Patients et Methodes
Depuis la création de la base Française de pharmacovigilance en 1986 jusqu’en 2018, nous avons identifié tous les patients ayant présenté une encéphalopathie induite par le 5-FU. Les variables concernant la démographie, les caractéristiques clinico-biologiques, la prise en charge et le pronostic des patients ont été collectées et analysées.
Résultats
Un total de 30 patients a été identifié. L’encéphalopathie induite par le 5-FU a débuté 2 jours [1-4] après le début de la perfusion de 5-FU. Les troubles neurologiques les plus fréquents étaient un trouble de conscience (76%), des convulsions (53%) et de la confusion (40%). L’hyperammoniémie tendait à être plus élevée chez les patients admis en réanimation (250[133-522] vs. 139[68-220] μmol/L, respectivement, p=NS) et chez les patients avec le score de Glasgow le plus bas. Un déficit en DPD a été recherché chez 14 patients et trouvé dans 21% des cas, suggérant un possible rôle du déficit en DPD dans l’encéphalopathie induite par le 5-FU. La mortalité était de 17%, avec 57% de patients admis en réanimation et 73% de récupération neurologique complète dans un délai de 5 jours [2-10]. En plus de l’arrêt de la perfusion de 5-FU, d’autres traitements destinés à diminuer l’ammoniémie ont été proposés, comme le lactulose, un régime pauvre en protéine, la dialyse ou des chélateurs de l’ammonium.
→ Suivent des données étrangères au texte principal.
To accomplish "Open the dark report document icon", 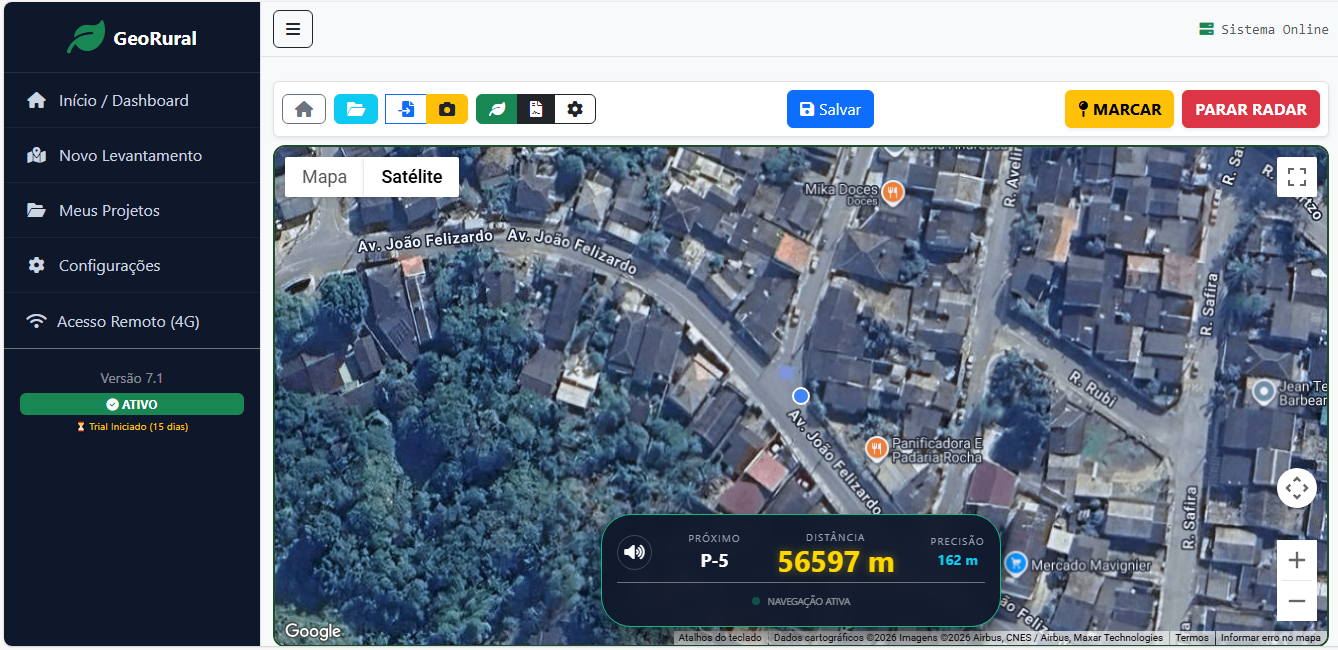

Un réintroduction du 5-FU a été réalisée chez 47% des patients après récupération neurologique complète, dont un patient porteur d’un un déficit partiel en DPD, dans un délai de 19 jours [18-28]. Une récidive a été observée dans 57% des cas, mais aucune lors de la réadministration du 5-FU à dose réduite, même chez le patient porteur d’un déficit en DPD.
Discussion
Conclusion
Cette étude est la première étude nationale des encéphalopathies induites par le 5-FU, et la plus grande cohorte décrite à ce jour. Une encéphalopathie induite par le 5-FU doit être suspectée et l’ammoniémie dosée chez tout patient présentant des troubles neurologiques après administration de 5-FU. Après récupération neurologique complète, une réintroduction du 5-FU peut être prudemment envisagée, sous strict contrôle clinique et biologique. Des études complémentaires sont nécessaires pour mieux comprendre la physiopathologie de cet effet secondaire du 5-FU, ainsi que la variabilité inter-individuelle observée.